また夜になり、部屋を暗くすると奇妙な行動をとることがあった。下の写真のように、体を立て、中身が丸見えになるほど貝殻を大きく開き、さらに足を貝殻の後方にダランと垂れ下がらんばかりに伸ばす。この行動の意味は不明だが、実に興味深い姿だった。

そして一通り観察を終えた後、マーレ水槽へ持っていくことに。この時はエサ不足のためか少し弱り気味で「水槽内の生物に食われてしまうかもな…」と思っていたが、水槽に入れてやると無事砂の中へ潜っていった。そしてその約2か月後の2021年5月に、再び砂の外に現れた。お~意外と飼えるもんなんだなと感心。

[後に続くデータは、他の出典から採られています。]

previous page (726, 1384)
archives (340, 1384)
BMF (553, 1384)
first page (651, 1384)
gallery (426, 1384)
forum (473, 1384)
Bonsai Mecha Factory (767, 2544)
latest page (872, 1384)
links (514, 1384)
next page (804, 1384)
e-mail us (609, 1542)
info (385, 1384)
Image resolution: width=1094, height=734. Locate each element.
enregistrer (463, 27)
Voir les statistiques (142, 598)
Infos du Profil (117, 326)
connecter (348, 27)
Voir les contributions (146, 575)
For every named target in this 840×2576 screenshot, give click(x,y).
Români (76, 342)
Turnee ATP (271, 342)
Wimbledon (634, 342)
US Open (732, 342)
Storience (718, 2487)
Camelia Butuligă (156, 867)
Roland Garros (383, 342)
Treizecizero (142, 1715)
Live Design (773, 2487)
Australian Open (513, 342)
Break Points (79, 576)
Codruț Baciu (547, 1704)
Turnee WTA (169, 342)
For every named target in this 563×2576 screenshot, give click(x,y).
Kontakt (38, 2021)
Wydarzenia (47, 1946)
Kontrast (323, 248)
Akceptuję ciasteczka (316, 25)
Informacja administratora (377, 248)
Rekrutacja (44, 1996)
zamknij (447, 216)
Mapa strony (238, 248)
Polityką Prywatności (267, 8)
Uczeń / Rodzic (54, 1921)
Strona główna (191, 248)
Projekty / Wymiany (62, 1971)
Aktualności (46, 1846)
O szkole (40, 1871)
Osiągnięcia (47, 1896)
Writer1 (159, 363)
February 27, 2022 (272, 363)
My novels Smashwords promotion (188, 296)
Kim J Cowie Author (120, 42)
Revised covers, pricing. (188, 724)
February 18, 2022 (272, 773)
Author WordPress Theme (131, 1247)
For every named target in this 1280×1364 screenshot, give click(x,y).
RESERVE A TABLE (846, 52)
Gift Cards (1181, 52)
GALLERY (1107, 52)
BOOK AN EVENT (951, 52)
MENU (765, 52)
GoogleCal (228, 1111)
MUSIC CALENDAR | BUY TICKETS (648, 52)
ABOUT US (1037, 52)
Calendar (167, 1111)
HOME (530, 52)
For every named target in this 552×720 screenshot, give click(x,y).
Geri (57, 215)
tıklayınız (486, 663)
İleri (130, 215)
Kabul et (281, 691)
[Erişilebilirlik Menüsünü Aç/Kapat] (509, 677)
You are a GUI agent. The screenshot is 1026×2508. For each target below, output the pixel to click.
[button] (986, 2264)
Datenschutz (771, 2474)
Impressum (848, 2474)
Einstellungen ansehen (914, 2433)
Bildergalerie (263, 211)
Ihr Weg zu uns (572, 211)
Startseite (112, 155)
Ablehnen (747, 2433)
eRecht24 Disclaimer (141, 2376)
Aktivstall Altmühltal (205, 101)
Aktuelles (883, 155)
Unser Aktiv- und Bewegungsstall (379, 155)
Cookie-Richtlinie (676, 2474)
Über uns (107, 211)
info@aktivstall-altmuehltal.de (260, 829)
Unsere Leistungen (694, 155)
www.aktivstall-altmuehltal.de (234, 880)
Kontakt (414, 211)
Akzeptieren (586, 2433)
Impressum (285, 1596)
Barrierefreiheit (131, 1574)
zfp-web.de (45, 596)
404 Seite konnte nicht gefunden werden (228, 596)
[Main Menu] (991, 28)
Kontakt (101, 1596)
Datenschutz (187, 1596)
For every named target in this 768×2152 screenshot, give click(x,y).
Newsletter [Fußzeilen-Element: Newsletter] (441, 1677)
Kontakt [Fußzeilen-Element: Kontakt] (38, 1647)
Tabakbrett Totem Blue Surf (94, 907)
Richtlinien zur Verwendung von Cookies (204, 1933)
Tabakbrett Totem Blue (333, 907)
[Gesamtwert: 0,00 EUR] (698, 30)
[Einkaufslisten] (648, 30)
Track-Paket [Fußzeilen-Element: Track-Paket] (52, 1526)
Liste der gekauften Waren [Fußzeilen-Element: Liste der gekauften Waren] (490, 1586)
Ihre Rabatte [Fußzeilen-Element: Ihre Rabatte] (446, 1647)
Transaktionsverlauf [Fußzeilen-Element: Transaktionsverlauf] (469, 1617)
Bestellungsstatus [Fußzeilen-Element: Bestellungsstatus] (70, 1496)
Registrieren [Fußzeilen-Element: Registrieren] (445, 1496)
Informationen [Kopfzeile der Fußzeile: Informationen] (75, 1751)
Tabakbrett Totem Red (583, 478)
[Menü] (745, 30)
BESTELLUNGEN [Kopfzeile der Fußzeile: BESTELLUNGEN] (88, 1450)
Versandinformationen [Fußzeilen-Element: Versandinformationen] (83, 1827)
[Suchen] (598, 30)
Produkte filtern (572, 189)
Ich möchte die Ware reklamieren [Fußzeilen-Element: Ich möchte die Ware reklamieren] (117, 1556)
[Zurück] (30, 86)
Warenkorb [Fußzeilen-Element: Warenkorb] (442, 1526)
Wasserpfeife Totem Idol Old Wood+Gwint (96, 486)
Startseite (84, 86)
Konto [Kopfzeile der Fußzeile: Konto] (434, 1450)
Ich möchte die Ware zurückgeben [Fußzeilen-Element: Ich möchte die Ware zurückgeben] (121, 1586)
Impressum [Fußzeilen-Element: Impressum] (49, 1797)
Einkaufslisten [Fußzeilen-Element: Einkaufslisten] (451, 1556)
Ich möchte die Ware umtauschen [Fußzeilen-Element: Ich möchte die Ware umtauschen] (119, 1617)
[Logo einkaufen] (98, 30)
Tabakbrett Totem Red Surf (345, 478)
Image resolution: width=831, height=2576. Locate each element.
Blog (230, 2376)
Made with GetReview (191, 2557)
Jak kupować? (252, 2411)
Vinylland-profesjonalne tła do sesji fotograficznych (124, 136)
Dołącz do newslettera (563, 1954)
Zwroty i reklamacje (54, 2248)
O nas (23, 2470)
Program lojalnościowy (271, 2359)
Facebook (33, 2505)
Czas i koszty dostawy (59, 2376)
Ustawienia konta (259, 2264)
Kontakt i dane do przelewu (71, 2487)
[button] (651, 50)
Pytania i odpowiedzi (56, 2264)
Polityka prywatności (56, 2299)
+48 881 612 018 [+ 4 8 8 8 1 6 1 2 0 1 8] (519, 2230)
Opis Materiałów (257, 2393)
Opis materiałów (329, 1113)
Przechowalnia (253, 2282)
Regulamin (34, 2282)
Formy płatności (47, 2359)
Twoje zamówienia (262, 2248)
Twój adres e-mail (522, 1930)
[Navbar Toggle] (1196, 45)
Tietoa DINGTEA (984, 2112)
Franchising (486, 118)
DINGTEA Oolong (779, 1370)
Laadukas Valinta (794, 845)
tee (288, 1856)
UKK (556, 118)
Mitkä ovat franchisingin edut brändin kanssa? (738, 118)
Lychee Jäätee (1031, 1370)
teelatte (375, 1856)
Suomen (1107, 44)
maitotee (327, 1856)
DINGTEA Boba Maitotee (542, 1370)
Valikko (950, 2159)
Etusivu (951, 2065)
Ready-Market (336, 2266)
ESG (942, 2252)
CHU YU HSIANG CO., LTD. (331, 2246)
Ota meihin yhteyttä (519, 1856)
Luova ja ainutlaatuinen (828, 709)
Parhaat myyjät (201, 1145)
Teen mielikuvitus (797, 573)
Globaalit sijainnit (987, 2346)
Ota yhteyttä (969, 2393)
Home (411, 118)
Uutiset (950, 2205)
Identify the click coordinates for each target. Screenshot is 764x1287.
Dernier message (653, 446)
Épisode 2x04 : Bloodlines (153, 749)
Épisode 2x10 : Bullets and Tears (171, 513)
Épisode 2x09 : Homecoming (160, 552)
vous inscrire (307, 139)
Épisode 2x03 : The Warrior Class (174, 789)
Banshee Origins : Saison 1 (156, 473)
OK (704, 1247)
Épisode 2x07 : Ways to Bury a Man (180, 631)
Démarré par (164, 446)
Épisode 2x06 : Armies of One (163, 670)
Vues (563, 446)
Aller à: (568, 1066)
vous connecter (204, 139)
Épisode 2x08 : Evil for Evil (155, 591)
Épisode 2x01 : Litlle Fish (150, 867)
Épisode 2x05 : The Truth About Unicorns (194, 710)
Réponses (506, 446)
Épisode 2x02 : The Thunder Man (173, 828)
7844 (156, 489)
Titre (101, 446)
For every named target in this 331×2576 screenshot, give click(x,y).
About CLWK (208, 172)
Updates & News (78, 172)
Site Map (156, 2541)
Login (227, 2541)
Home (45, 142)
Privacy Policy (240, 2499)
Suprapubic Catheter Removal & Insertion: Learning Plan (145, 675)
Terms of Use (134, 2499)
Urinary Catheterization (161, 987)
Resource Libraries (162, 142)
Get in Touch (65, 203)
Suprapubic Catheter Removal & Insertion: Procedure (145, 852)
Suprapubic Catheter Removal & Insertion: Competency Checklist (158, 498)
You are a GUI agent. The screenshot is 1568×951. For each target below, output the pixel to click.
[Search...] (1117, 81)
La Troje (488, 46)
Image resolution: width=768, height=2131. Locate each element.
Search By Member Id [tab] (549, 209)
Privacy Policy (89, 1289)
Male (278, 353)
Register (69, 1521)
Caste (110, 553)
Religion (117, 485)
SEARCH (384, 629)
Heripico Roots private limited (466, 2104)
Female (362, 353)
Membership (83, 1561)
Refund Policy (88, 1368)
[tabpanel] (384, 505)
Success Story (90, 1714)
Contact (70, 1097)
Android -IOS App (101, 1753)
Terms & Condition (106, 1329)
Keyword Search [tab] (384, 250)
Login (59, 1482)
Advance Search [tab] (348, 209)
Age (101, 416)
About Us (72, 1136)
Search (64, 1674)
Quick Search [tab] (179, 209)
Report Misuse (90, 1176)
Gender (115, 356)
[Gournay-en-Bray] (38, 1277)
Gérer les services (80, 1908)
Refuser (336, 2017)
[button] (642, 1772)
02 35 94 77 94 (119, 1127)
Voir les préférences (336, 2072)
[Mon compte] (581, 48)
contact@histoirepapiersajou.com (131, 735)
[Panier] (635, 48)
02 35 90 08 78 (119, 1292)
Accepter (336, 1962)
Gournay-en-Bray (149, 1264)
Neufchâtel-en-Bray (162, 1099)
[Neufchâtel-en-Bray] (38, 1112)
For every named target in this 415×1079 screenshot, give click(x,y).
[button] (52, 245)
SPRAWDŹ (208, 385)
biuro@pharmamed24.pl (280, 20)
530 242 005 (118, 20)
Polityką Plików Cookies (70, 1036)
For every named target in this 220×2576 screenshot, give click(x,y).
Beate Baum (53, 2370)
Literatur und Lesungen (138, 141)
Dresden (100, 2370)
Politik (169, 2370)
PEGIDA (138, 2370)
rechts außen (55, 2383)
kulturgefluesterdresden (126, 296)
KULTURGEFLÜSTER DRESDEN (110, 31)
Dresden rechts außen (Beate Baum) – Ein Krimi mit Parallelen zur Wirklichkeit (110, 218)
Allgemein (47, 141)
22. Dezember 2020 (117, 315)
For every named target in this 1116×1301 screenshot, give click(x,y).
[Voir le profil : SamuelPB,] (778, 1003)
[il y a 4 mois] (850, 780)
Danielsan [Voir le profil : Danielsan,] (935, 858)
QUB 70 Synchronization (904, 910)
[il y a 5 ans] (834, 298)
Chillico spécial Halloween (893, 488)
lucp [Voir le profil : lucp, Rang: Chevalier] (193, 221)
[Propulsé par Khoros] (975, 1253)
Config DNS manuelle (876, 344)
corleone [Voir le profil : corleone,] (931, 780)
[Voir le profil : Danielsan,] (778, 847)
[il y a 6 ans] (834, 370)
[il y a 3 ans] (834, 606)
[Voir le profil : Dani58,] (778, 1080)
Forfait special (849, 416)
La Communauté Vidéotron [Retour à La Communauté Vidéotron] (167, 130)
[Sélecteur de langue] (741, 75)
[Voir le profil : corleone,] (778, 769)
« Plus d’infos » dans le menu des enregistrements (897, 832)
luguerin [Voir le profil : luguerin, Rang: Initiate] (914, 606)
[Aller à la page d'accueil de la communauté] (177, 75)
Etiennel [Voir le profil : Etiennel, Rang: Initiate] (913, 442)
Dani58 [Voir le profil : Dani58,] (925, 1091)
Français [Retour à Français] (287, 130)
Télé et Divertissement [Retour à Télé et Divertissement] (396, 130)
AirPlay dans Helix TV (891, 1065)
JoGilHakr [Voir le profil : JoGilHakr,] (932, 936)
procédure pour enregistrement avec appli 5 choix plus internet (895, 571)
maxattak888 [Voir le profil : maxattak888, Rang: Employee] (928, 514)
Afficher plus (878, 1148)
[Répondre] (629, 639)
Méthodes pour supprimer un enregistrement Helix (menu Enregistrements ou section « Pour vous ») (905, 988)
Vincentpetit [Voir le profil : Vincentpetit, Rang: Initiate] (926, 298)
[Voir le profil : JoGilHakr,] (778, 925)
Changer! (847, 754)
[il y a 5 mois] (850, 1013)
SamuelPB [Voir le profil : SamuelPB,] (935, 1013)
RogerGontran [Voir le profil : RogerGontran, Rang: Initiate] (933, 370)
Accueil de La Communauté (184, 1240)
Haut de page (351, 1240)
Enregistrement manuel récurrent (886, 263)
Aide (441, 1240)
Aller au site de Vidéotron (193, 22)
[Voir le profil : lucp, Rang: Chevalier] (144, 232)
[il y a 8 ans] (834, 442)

夜になり、部屋を暗くすると奇妙な行動をとることがあった。写真のように、体を立て、中身が丸見えになるほど貝殻を大きく開き、さらに足を貝殻の後方にダランと垂れ下がらんばかりに伸ばす
この行動の意味は不明だが、実に興味深い姿だった

食べる

(写真:貝殻を開いた中身。血中にヘモグロビンを含むため血が赤い)

ズシッと重みのある貝だが、貝殻が厚いので、身はそんなに大きくない。しかし「アカガイ」の親戚だけあって、身の甘味がとても強く美味い貝。

ちなみに私が浦安で採ったサルボウガイは「アカガイ」を少し磯臭くした感じだった。刺身でも食べることはできるが(かなり美味い)、身が小さいので茹でたり、ご飯に混ぜて炊いたり、佃煮すると良さそうだ。

また砂が抜けにくい貝らしいので、食べるときは貝殻を開いて(貝の背面にある黒い蝶番の部分に切り込みを入れると貝殻が開く)、むき身にして砂を洗い流してから料理すると良いと思う。

血が赤いので、サルボウガイを捌くとまな板の上がバイオレンスな雰囲気になる。